═══ Information shown ═══

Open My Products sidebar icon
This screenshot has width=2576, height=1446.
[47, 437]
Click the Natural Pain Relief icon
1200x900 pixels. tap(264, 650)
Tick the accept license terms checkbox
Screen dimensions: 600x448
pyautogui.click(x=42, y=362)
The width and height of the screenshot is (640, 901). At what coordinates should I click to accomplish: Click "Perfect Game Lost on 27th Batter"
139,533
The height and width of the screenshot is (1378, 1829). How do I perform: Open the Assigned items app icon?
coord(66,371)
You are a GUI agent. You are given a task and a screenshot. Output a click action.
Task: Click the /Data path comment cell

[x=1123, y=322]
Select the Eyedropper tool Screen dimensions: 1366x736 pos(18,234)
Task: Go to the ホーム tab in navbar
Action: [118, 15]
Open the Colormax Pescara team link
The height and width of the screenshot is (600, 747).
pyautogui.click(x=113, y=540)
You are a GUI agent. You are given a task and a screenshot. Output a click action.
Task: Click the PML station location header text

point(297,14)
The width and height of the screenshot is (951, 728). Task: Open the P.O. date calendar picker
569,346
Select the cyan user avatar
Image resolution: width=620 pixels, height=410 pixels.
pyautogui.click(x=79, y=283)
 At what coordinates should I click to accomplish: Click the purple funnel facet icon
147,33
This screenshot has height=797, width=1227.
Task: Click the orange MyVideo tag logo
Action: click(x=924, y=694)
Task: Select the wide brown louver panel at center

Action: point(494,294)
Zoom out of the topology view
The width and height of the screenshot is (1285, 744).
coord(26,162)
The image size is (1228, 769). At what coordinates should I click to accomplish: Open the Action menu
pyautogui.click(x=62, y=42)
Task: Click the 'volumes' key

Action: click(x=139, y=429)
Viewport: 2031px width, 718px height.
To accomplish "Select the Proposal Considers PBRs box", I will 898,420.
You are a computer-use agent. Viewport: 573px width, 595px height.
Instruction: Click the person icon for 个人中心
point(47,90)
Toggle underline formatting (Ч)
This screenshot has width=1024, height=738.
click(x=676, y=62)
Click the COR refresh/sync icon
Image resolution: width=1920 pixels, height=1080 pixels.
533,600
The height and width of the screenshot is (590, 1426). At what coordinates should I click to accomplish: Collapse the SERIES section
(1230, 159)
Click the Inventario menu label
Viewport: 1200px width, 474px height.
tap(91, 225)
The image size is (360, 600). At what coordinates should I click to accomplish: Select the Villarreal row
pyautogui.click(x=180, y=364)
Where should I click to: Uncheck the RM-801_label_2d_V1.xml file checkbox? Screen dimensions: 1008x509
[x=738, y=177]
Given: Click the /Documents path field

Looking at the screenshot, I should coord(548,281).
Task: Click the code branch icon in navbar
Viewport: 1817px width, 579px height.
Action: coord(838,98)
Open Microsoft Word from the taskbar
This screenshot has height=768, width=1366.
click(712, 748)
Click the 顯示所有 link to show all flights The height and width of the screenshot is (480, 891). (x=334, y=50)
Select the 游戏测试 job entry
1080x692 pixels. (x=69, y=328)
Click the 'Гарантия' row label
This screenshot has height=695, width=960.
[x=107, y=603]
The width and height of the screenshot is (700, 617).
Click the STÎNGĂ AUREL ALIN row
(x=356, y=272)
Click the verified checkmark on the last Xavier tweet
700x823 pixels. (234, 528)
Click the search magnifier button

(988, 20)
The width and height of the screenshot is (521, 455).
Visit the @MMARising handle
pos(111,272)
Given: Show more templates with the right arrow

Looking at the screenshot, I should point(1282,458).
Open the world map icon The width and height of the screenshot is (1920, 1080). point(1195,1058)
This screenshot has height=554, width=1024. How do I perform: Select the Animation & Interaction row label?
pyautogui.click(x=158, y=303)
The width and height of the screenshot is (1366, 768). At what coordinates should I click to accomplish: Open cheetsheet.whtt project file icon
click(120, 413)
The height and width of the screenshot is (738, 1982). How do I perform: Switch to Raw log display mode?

═══

How to complete this task
Write out the full listing without altering anything.

Written solution
Open My Products sidebar icon
This screenshot has width=2576, height=1446.
[47, 437]
Click the Natural Pain Relief icon
1200x900 pixels. tap(264, 650)
Tick the accept license terms checkbox
Screen dimensions: 600x448
pyautogui.click(x=42, y=362)
The width and height of the screenshot is (640, 901). At what coordinates should I click to accomplish: Click "Perfect Game Lost on 27th Batter"
139,533
The height and width of the screenshot is (1378, 1829). How do I perform: Open the Assigned items app icon?
coord(66,371)
You are a GUI agent. You are given a task and a screenshot. Output a click action.
Task: Click the /Data path comment cell

[x=1123, y=322]
Select the Eyedropper tool Screen dimensions: 1366x736 pos(18,234)
Task: Go to the ホーム tab in navbar
Action: [118, 15]
Open the Colormax Pescara team link
The height and width of the screenshot is (600, 747).
pyautogui.click(x=113, y=540)
You are a GUI agent. You are given a task and a screenshot. Output a click action.
Task: Click the PML station location header text

point(297,14)
The width and height of the screenshot is (951, 728). Task: Open the P.O. date calendar picker
569,346
Select the cyan user avatar
Image resolution: width=620 pixels, height=410 pixels.
pyautogui.click(x=79, y=283)
 At what coordinates should I click to accomplish: Click the purple funnel facet icon
147,33
This screenshot has height=797, width=1227.
Task: Click the orange MyVideo tag logo
Action: click(x=924, y=694)
Task: Select the wide brown louver panel at center

Action: point(494,294)
Zoom out of the topology view
The width and height of the screenshot is (1285, 744).
coord(26,162)
The image size is (1228, 769). At what coordinates should I click to accomplish: Open the Action menu
pyautogui.click(x=62, y=42)
Task: Click the 'volumes' key

Action: click(x=139, y=429)
Viewport: 2031px width, 718px height.
To accomplish "Select the Proposal Considers PBRs box", I will 898,420.
You are a computer-use agent. Viewport: 573px width, 595px height.
Instruction: Click the person icon for 个人中心
point(47,90)
Toggle underline formatting (Ч)
This screenshot has width=1024, height=738.
click(x=676, y=62)
Click the COR refresh/sync icon
Image resolution: width=1920 pixels, height=1080 pixels.
533,600
The height and width of the screenshot is (590, 1426). At what coordinates should I click to accomplish: Collapse the SERIES section
(1230, 159)
Click the Inventario menu label
Viewport: 1200px width, 474px height.
tap(91, 225)
The image size is (360, 600). At what coordinates should I click to accomplish: Select the Villarreal row
pyautogui.click(x=180, y=364)
Where should I click to: Uncheck the RM-801_label_2d_V1.xml file checkbox? Screen dimensions: 1008x509
[x=738, y=177]
Given: Click the /Documents path field

Looking at the screenshot, I should coord(548,281).
Task: Click the code branch icon in navbar
Viewport: 1817px width, 579px height.
Action: coord(838,98)
Open Microsoft Word from the taskbar
This screenshot has height=768, width=1366.
click(712, 748)
Click the 顯示所有 link to show all flights The height and width of the screenshot is (480, 891). (x=334, y=50)
Select the 游戏测试 job entry
1080x692 pixels. (x=69, y=328)
Click the 'Гарантия' row label
This screenshot has height=695, width=960.
[x=107, y=603]
The width and height of the screenshot is (700, 617).
Click the STÎNGĂ AUREL ALIN row
(x=356, y=272)
Click the verified checkmark on the last Xavier tweet
700x823 pixels. (234, 528)
Click the search magnifier button

(988, 20)
The width and height of the screenshot is (521, 455).
Visit the @MMARising handle
pos(111,272)
Given: Show more templates with the right arrow

Looking at the screenshot, I should point(1282,458).
Open the world map icon The width and height of the screenshot is (1920, 1080). point(1195,1058)
This screenshot has height=554, width=1024. How do I perform: Select the Animation & Interaction row label?
pyautogui.click(x=158, y=303)
The width and height of the screenshot is (1366, 768). At what coordinates should I click to accomplish: Open cheetsheet.whtt project file icon
click(120, 413)
The height and width of the screenshot is (738, 1982). How do I perform: Switch to Raw log display mode?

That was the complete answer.